**SOURCE EXTRACT**:
────────────────────
U.S. Army Needs To Better Protect Soldiers In Combat From Burns
The U.S. Army has striven valiantly to respond to the needs of individual soldiers in the middle of two wars. The Army acquired tens of thousands of Mine Resistant, Ambush Protected (MRAP) and MRAP-All Terrain vehicles. It is adding a double V underbody to the Stryker wheeled vehicles to provide additional protection against IEDs in Afghanistan. The Army created a special organization, the Rapid Equipping Force, to meet urgent operational needs from the field for soldier clothing and individual equipment. It stood up yet another new entity, the Rapid Fielding Initiative, to ensure that units deploying to the combat zones had all their essential equipment.
────────────────────
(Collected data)
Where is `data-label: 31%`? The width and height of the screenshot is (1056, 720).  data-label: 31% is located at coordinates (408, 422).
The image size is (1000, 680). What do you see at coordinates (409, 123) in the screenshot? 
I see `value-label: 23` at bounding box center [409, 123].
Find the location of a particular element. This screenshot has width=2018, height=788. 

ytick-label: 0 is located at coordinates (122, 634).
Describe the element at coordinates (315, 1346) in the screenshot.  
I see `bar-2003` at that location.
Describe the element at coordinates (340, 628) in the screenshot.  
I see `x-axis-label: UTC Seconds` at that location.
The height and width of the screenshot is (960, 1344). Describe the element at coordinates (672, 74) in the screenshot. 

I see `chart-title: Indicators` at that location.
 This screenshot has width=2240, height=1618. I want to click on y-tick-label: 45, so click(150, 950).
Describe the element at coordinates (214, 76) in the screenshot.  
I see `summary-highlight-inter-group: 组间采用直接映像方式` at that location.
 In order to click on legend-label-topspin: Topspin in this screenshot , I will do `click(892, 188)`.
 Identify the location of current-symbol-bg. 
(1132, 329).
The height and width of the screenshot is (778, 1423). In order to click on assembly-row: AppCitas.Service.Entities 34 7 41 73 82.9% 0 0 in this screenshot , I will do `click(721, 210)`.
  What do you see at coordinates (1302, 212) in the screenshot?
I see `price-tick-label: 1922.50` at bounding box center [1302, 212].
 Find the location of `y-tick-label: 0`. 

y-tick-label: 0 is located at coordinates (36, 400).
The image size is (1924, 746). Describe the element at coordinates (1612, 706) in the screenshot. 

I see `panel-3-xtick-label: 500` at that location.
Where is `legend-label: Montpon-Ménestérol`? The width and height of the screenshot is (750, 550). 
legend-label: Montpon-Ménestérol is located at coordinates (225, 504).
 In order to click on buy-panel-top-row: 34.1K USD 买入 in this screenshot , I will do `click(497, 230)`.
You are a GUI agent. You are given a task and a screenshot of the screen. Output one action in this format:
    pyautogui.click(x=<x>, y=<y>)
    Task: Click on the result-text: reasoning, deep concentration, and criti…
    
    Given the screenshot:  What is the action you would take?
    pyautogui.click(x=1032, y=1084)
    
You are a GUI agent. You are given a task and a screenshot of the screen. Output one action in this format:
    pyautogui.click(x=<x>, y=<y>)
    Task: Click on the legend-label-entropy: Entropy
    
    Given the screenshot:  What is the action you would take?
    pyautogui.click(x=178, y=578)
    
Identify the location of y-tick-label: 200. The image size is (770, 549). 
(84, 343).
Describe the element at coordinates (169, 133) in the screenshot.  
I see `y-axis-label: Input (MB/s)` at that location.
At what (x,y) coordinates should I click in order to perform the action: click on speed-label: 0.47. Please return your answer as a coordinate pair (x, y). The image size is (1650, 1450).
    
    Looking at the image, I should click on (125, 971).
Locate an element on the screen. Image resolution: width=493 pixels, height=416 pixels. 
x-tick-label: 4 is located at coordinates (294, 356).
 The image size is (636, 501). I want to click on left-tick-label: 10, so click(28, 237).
────────────────────
**REQUIRED ACTIONS**:
[1] In the article on Army soldier protection, what is being added to the Stryker wheeled vehicles?
[2] Go on with the article on protecting soldiers from burns, starting after its final sentence.

**TASK RESULTS**:
[1] A double V underbody, to provide additional protection against IEDs in Afghanistan.

[2]
One of the major sources of injury when soldiers are riding in vehicles struck by IEDs or rocket propelled grenades is burns resulting from fuel fires. A similar risk exists for the passengers and crew of helicopters that crash land due to hostile fire or engine failure. The military, in general, and the Joint IED Defeat Organization, in particular, have been very successful in reducing the number of successful IED attacks and in preventing catastrophic losses from attacks that do occur. However, survivors of successful attacks can suffer a number of traumatic injuries, including severe burns.
The Army has a means readily at hand to reduce both the likelihood and severity of burns. In fact, it is a solution that it provides to its vehicle and aircraft crews. What it needs to do is offer that same protection to the soldiers riding in those same vehicles and helicopters.
The solution is the Fire Resistant Environmental Ensemble (FREE). This is a set of 16 items of clothing that provides layered protection against fires while simultaneously addressing the need of the warfighter for highly-effective protection against the elements under combat conditions. Soldiers can mix and match different combinations of the 16 items depending on the weather, threat level and mission.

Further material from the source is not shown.